Exercise 1:
From the text on New Jersey workers' compensation, reproduce word for word the part that opens with the words containing "In New York, other" and closes with "was earned pre-loss.".
Exercise 2:
Answer these questions from the text on New Jersey workers' compensation:
(a) In what year was New Jersey's Workers' Compensation Act significantly revised?
(b) In what year did New York revise its system for the previously-unscheduled body parts?
(c) What credit are New York employers given against the overall value of a scheduled loss award?
BEGIN Document extract
Perez at 363. The Appellate Panel found that the petitioner’s lack of education, illiteracy, and lack of transferable skill should have been considered by the Law Judge in formulating an overall award.
The Appellate Panel cited to a number of decisions in their written opinion, and demonstrated both a confusion of the terms of art and revealed they did not understand the foundation of New Jersey’s compensation scheme.
The Panel cited to Katz v Township of Howell, a pre-reform (New Jersey’s Workers’ Compensation Act was significantly revised in 1979) case in which the Court stated that “compensation is measured by the impairment of earning capacity, immediate or in the future” to stand for the porposition that vocaitonal ability or earning capacity is the standard for assessing compensation in New Jersey. Katz is an outlier decision, rarely cited (if ever) for the proposition that “earning capacity” is compensated in New Jersey. In fact, the decision in Katz actually states, in the sentence immediately preceding the one quoted by the Perez panel:
Contrary to classical theories that workmen’s compensation is based solely upon impairment of earning capacity, our statutory provision for compensation of partial permanent disability, has been authoritatively construed not to require a showing of ‘immediate impairment of earning power’ but to be satisfied by a ‘personal injury which detracts from the ‘former efficiency’ of the workman’s ‘body or its members in the ordinary pursuits of life.“ [citations omitted]
The Panel in Katz was citing Everhart v. Newark Cleaning & Dyeing Co., 119 N.J.L. 108, 111 (E. & A. 1937).
New Jersey is not a wage loss state in determining workers’ compensation awards. Temporary disability awards are not subject to some other standards of applicability. The wrong decision reached in Soto and the incorrect reasoning of Judge Riccardelli are an attempt to graft on a “wage loss” component into a impairment compensation scheme. If allowed to do so, such hybridization threatens the cohesiveness of the statutory whole and would throw into question those cases where the claimant can demonstrate medical impairment (i.e, some injury) but not wage loss (i.e., most cases).
The New York Example.
New Jersey’s practitioners should be forewarned. Combining “wage loss” and “impairment” theories does not result in a predictable, cohesive workers’ compensation. For evidence of that, academic observers should watch what is currently happening in New York.
For more than 100 years, New York operated a hybrid wage loss/impairment catastrophe, where certain injuries (hands, feet, arms, legs, eyes, toes, and fingers, for example) were “scheduled losses” and therefore subject to limitations on maximum benefits payable. However, the claimant did not have to show wage loss in order to keep the “statutory award” for a scheduled body part. In this way, New York is identical to New Jersey for “scheduled loss” (New Jersey’s “Chart”) but for one aspect: in New York, employers are given a dollar-for-dollar credit for all temporary disability benefits issued against the overall value of any scheduled loss award.
In New York, other body parts (neck, back, systems) were not subject to scheduled losses and instead awards were made for wage loss. In 2007 New York revised this system and make the permanent partial disability awards for the previously-unscheduled body parts (neck, back, systems) more akin to scheduled losses with limitations to benefits. However, there is also a wage loss compenent (vocational assement) and benefits are suspended or reduced if the claimant returns to employment but makes the same or more wages then was earned pre-loss.
This has resulted in a confused, incohesive system in which claimants are now actively avoiding determinations that they have reached maximum medical improvement so as to avoid the “capping” of their benefits and the unknown implications of the hybrid wage loss/impairment system now in place for those injuries.
END Document extract
BEGIN Exercise data
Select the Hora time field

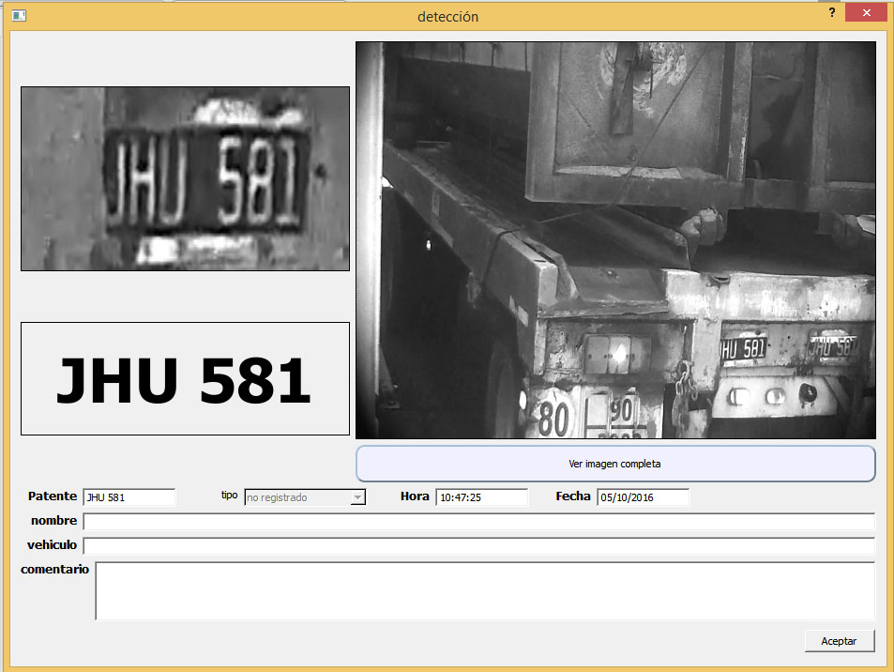[481, 497]
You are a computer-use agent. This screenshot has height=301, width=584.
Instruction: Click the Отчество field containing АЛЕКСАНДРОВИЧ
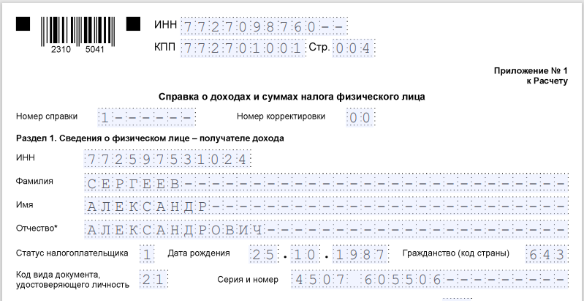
END Exercise data
Result 1:
In New York, other body parts (neck, back, systems) were not subject to scheduled losses and instead awards were made for wage loss. In 2007 New York revised this system and make the permanent partial disability awards for the previously-unscheduled body parts (neck, back, systems) more akin to scheduled losses with limitations to benefits. However, there is also a wage loss compenent (vocational assement) and benefits are suspended or reduced if the claimant returns to employment but makes the same or more wages then was earned pre-loss.

Result 2:
(a) 1979
(b) 2007
(c) A dollar-for-dollar credit for all temporary disability benefits issued